Mock Data Generation
Overview
The testing-api provides a suite of utilities designed to generate synthetic data that mirrors the Supervised AI platform's data structures. These tools allow developers to simulate edge cases, perform load testing, and validate UI components without relying on production databases or manual data entry.
Mock Data Factory
The primary interface for creating synthetic records is the MockFactory class. It allows for the generation of single entities or large batches based on predefined schemas that align with the platform's core entities.
Basic Usage
To generate a single mock object, use the create() method. To generate multiple records, use the create_batch() method.
from testing_api import MockFactory
# Generate a single mock user profile
user = MockFactory.create(schema="user")
# Generate 50 mock dataset entries
datasets = MockFactory.create_batch(schema="dataset", count=50)
Supported Data Schemas
The generator supports several specific schemas relevant to the Supervised AI ecosystem:
| Schema Name | Description | Key Fields Included |
| :--- | :--- | :--- |
| user | Platform user profile | uuid, email, role, api_key |
| dataset | Metadata for an AI training set | id, name, sample_count, created_at |
| model_output | Simulated inference results | prediction_id, confidence_score, label |
| audit_log | System activity logs | timestamp, action_type, user_id |
API Reference
MockFactory.create(schema, overrides=None)
Generates a single dictionary representing a platform entity.
- Parameters:
schema(string): The identifier for the data structure (e.g.,"user").overrides(dict, optional): Specific key-value pairs to overwrite default generated values.
- Returns:
dict- A populated data object.
MockFactory.create_batch(schema, count, seed=None)
Generates a list of mock entities.
- Parameters:
schema(string): The identifier for the data structure.count(int): Number of records to generate.seed(int, optional): A seed value to ensure deterministic, reproducible output for automated testing.
- Returns:
list[dict]- A list of populated data objects.
Deterministic Data Generation
For regression testing, it is often necessary to generate the same "random" data across multiple test runs. You can provide a seed to the generator to ensure consistency.
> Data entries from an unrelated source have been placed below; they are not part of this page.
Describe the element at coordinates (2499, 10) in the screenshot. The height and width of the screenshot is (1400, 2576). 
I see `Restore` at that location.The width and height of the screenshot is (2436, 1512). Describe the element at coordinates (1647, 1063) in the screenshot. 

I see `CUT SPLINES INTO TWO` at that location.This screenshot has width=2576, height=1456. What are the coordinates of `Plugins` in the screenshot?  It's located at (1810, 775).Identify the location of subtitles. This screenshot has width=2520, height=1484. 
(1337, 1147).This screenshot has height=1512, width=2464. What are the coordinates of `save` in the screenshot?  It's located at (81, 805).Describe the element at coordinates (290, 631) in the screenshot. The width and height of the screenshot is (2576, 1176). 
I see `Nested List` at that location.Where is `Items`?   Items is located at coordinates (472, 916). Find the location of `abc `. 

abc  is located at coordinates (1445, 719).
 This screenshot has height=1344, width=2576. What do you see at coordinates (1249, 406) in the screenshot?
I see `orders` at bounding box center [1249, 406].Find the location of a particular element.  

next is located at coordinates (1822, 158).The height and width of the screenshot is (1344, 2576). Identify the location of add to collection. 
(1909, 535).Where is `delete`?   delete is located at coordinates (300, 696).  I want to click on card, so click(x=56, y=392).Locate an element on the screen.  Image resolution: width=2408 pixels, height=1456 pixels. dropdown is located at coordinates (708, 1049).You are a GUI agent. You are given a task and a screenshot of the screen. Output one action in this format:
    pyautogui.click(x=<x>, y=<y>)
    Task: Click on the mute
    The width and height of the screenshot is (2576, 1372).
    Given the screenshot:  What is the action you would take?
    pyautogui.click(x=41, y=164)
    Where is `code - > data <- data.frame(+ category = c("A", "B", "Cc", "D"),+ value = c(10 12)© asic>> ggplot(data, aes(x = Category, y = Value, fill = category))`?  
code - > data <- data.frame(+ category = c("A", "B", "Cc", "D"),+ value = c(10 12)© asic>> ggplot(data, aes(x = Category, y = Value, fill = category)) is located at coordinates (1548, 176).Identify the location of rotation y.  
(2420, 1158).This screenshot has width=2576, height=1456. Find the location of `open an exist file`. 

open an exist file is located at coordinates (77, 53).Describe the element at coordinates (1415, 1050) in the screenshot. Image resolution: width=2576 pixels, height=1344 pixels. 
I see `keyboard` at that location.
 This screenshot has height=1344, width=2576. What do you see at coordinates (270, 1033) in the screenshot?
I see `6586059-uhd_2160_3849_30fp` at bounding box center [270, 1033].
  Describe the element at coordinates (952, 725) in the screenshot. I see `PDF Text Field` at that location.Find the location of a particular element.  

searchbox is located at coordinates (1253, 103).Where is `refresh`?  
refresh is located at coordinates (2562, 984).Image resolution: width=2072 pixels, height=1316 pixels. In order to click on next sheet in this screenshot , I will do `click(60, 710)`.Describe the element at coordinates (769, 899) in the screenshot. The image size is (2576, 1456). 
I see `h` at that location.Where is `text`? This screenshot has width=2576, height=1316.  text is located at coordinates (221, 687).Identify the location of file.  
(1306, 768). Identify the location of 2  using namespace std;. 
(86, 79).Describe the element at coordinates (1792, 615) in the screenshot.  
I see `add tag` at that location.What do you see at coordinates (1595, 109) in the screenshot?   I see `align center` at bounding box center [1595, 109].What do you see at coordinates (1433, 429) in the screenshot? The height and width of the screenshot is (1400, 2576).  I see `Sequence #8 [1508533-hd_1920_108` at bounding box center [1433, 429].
# This will always produce the same set of data
stable_data = MockFactory.create_batch(
schema="model_output",
count=10,
seed=42
)
Customizing Mock Data
If the default schema does not cover a specific test scenario, use the overrides parameter to inject specific values while keeping the rest of the object randomized.
# Create a user specifically with an 'Admin' role
admin_user = MockFactory.create(
schema="user",
overrides={"role": "admin", "is_verified": True}
)
Internal Providers
While the MockFactory is the public entry point, it utilizes internal Data Providers to map fields to specific data types (e.g., standardizing how UUIDs or timestamps are formatted across the API). Users generally do not need to interact with these providers directly, as they are managed via the schema argument.